Wilders compares the Koran to Mein Kampf, calls Islam a "Trojan
Horse" in Europe and demands that the country's 850,000 Muslims be paid to
leave the country. Wilders doesn't languish on the fringes: the current Dutch
cabinet depended for two years on his party's support.
Or take
sleepy Switzerland, where the Swiss People's Party (SVP) is the biggest party
in the country's Federal Assembly. The SVP won a referendum on the banning of
minarets, which the party's general secretary described as "symbols of
Islamic power". During the vote, Geneva's mosque was repeatedly
vandalised. Farhad Afshar, the president of the Coordination of Islamic
Organisations, had no doubt what signal was sent by this vote: "that
Muslims do not feel accepted as a religious community". But it gets even
darker than that. In June, the Zurich-based SVP politician Alexander Müller was
forced to stand down after tweeting: "Maybe we need another Kristallnacht…
this time for mosques." The parallels with anti-Semitism could not be more
overt.
In France
– where recently 42 per cent polled for Le Monde believed that the presence of
Muslims was a "threat" to their national identity – a record number
voted for the anti-Muslim National Front in April's presidential elections.
Denmark's third largest party is the People's Party, which rails against
"Islamisation" and demands the end of all non-Western immigration.

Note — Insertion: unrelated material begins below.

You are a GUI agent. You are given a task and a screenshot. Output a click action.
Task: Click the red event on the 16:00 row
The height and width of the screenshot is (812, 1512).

The anti-Muslim Vlaams Belang flourishes in Flemish Belgium. But those who
take a stand against Islamophobia are often demanded to qualify it with a
condemnation of extremism. When is this ever asked of other stands against
prejudice? When we condemn anti-Semitic hate, must we criticise repressive
Israeli policies in the same breath? It would be absurd – they are completely
separate issues, and indeed millions of Jews across the world oppose the
actions of Israel's government.
Anti-Muslim
hate is a European pandemic. I'm proud to stand with Mehdi Hasan and other
Muslims facing Islamophobia. But – I implore, I beg fellow non-Muslims – stand
with them too, before this hatred spirals further out of control.